What "Rummy" should have been is a celebration of friendship and love with power to wrench our hearts at the mere mention of the atrocities and the senseless killings of lovers in the name of pride. But what it is is an insipid, boring and punishingly long attempt to tell a story that has been told too many times already. Even on the performance front, Sethupathy and Prabhakaran aren't any good. It's unfair to blame the actors when the material they are given to play with is so dull and uninspired. Their friendship, which is supposed to be a foundation strong enough to carry the weight of the entire story, is hardly even developed. The film seldom puts them in a situation memorable enough to makes us root for either of them. They don't even talk to each other about the girl they are in love with. Some best friends they are. Their individual love stories are equally forgettable with the poorly positioned songs further adding to our woes.

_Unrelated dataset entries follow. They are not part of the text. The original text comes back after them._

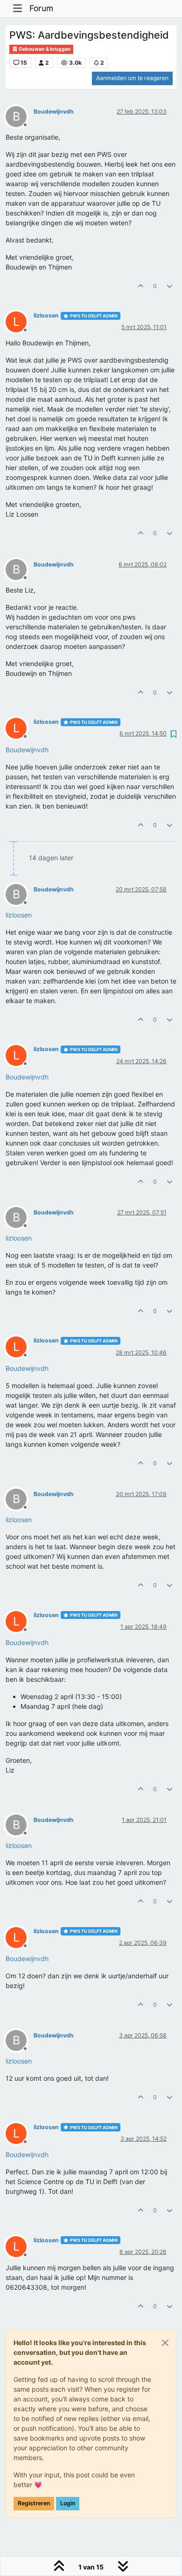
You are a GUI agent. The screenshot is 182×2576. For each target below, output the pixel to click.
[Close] (165, 2342)
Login (67, 2503)
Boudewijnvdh (54, 111)
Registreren (34, 2503)
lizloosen (46, 315)
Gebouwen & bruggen (44, 49)
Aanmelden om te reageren (132, 77)
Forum (41, 8)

Even well into the third hour, "Rummy" throws the kind of scenes which should have appeared in the first 30 minutes. It brings up conflicts which should have been resolved in the first hour. Initially, I assumed the pacing to be deliberate but soon I realized that the film was moving so slowly because it hardly had anything to tell. There's nothing about this film that we haven't already seen in at least a dozen films before. I realize that killing of young lovers for marrying outside religion, caste or status is still widespread. This film could have even been based on a real life incident, for all I know. But the problem with Balakrishnan's portrayal is that it has nothing new to offer.
All these years of watching films sadly hasn't prepared me well enough to answer this one question: why is this film even called "Rummy"?